======== RECORD SET ========

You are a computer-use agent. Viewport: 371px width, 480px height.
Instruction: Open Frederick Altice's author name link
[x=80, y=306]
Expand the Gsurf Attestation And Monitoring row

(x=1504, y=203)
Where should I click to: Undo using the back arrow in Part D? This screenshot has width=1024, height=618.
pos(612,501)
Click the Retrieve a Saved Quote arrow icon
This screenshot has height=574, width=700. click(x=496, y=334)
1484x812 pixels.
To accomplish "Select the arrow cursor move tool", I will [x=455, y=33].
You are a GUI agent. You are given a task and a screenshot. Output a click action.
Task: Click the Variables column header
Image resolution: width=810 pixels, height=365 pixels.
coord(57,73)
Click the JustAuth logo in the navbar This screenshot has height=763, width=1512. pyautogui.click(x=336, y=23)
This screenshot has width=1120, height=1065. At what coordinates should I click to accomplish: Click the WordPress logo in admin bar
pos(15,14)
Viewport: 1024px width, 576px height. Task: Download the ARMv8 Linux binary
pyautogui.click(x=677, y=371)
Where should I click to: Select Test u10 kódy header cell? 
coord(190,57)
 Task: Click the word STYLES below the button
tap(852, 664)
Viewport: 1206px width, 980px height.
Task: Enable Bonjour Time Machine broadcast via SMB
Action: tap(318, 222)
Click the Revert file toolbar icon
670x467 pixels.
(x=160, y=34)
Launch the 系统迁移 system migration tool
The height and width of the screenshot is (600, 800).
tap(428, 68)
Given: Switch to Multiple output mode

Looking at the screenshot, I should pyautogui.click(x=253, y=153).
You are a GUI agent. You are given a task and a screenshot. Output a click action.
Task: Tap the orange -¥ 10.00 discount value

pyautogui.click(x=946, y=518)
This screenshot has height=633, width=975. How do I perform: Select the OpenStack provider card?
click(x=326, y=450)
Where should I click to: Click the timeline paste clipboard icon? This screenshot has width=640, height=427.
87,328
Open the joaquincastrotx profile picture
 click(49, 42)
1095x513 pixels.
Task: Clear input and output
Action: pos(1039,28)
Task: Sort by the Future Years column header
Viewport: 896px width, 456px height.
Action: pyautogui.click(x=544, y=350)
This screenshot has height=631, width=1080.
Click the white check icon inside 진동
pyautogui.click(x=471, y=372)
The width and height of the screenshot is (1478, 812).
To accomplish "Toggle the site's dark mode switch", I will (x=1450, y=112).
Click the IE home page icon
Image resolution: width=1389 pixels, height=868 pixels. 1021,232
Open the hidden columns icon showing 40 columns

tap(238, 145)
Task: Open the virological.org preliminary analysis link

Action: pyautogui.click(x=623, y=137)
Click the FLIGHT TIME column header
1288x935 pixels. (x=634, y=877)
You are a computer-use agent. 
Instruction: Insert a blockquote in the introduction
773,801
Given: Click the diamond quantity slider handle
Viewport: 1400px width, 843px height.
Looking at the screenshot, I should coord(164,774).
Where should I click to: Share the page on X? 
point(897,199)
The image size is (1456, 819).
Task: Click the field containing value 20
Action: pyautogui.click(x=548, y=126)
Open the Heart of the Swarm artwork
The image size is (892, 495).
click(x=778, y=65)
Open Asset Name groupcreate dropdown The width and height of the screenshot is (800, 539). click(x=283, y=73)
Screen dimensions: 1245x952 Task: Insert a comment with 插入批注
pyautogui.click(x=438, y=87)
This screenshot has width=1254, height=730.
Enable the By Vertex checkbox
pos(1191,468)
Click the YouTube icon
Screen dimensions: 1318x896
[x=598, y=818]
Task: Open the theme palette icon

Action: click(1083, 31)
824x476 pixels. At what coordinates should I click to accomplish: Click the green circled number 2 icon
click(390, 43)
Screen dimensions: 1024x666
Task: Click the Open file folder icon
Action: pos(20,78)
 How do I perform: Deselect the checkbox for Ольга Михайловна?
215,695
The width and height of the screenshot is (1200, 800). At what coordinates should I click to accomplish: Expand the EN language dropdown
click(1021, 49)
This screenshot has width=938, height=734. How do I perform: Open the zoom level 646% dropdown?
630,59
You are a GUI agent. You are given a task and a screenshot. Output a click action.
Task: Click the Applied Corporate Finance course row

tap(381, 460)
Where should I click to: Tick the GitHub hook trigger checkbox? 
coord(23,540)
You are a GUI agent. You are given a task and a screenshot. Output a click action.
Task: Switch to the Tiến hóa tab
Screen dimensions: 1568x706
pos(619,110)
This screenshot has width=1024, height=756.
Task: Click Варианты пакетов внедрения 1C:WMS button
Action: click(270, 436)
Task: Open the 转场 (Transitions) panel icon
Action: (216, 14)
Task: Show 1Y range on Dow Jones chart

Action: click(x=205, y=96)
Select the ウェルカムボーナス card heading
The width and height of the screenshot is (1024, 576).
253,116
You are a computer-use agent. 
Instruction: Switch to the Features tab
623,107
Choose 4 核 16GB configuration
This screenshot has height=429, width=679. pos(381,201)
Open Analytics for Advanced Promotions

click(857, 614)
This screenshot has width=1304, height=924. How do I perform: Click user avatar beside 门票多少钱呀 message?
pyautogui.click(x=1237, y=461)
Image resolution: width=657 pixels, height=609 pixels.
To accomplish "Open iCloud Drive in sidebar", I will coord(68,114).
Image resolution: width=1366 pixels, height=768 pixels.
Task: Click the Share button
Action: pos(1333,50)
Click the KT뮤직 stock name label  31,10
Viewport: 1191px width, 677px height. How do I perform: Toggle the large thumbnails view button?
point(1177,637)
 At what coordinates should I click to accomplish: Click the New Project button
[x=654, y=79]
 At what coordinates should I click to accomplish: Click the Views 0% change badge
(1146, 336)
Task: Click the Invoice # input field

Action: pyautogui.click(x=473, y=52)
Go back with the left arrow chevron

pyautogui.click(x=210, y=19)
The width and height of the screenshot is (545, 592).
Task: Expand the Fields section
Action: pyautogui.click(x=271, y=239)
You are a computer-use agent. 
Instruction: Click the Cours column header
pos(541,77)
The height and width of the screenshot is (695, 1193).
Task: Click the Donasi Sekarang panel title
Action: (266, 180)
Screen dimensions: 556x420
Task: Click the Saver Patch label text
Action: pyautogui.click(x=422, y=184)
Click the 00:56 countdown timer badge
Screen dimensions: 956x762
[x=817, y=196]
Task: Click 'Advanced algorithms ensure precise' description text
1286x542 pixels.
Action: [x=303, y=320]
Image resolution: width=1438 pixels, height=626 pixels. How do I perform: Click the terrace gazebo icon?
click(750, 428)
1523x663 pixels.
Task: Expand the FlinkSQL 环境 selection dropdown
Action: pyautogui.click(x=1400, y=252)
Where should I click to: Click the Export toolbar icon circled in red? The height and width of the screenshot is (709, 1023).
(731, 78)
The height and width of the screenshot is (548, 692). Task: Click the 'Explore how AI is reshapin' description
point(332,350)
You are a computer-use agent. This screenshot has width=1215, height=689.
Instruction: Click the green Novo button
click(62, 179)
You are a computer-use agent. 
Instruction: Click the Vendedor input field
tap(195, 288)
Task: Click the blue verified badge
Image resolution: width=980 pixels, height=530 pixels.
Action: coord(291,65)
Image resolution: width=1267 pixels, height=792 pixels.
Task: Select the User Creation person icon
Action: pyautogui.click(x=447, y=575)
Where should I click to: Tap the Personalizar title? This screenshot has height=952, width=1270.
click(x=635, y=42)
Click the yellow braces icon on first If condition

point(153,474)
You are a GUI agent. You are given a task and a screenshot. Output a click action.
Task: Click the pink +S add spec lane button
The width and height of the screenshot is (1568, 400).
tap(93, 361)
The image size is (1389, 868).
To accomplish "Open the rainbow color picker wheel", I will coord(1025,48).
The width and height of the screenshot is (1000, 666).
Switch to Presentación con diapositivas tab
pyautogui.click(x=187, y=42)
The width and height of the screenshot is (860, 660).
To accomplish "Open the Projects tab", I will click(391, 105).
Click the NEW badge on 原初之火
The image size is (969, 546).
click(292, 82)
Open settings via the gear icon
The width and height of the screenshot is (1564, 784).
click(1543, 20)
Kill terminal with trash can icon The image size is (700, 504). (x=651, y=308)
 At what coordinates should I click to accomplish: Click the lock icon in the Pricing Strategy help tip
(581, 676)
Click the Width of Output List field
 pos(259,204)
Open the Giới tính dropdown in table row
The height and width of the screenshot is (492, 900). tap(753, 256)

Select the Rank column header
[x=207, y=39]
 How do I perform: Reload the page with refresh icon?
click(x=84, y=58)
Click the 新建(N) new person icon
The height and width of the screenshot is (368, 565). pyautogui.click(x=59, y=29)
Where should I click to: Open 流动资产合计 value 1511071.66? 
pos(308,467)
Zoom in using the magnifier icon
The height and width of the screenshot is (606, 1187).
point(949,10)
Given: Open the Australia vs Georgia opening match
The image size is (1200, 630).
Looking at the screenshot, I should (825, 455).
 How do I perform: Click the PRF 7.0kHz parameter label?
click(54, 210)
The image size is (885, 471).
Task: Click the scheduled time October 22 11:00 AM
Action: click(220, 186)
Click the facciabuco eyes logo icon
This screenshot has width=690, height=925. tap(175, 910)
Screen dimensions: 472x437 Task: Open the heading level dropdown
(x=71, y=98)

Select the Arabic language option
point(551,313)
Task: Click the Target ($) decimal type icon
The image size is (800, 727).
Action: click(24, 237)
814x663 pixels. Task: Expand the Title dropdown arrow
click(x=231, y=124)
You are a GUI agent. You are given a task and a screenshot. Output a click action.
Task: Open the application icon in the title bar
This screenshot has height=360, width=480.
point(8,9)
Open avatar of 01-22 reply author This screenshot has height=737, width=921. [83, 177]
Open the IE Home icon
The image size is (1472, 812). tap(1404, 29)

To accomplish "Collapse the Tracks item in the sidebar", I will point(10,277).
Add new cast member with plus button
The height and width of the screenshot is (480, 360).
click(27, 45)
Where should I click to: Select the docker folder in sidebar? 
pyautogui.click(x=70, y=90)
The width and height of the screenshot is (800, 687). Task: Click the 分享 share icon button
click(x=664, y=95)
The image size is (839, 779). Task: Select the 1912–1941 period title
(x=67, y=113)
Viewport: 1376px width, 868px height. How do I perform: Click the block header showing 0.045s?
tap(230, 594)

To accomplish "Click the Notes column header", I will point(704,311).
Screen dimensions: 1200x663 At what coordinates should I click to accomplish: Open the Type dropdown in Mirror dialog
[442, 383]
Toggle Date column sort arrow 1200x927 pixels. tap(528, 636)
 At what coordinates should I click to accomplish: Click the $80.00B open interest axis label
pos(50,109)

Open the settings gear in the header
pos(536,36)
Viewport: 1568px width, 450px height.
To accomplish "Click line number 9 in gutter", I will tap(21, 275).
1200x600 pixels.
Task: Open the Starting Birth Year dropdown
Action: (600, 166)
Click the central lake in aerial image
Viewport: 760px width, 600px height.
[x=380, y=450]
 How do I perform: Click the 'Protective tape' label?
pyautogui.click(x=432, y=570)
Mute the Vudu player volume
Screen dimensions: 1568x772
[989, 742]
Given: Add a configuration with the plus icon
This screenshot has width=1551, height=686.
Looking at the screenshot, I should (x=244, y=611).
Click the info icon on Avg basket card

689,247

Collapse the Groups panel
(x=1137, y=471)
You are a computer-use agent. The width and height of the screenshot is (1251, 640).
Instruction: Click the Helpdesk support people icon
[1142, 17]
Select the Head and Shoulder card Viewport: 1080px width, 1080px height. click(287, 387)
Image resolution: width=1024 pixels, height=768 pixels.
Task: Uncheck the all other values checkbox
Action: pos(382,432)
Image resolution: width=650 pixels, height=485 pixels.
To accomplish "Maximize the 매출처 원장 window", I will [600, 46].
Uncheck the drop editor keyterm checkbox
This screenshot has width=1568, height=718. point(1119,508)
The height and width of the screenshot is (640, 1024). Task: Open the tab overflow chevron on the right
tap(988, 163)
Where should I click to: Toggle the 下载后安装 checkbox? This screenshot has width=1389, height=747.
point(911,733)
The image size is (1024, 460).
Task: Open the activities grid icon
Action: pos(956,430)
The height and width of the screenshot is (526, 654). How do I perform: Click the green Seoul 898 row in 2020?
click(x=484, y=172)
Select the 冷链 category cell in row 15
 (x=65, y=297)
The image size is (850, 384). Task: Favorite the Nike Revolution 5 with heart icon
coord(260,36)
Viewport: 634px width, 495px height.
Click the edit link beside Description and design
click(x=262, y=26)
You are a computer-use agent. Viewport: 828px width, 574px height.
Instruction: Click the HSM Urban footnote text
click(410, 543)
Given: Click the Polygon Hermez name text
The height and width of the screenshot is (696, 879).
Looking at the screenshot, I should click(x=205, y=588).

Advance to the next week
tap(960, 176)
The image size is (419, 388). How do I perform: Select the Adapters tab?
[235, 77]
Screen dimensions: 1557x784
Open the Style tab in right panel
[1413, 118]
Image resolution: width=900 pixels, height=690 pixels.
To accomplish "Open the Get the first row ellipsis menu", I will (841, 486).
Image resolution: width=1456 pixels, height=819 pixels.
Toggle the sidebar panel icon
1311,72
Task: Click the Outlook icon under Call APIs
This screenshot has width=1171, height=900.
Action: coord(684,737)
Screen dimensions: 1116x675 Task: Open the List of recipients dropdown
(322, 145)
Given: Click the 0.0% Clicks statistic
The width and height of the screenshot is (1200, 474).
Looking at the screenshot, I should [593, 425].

========

→ **PROBLEM TO WORK ON**:
Please give an exact copy of the entries above, from the line with "The width and height of the screenshot is (1000, 666)." down to the line with "Click the NEW badge on 原初之火", inclusive, and nothing else.

→ **WRITTEN ANSWER**:
The width and height of the screenshot is (1000, 666).
Switch to Presentación con diapositivas tab
pyautogui.click(x=187, y=42)
The width and height of the screenshot is (860, 660).
To accomplish "Open the Projects tab", I will click(391, 105).
Click the NEW badge on 原初之火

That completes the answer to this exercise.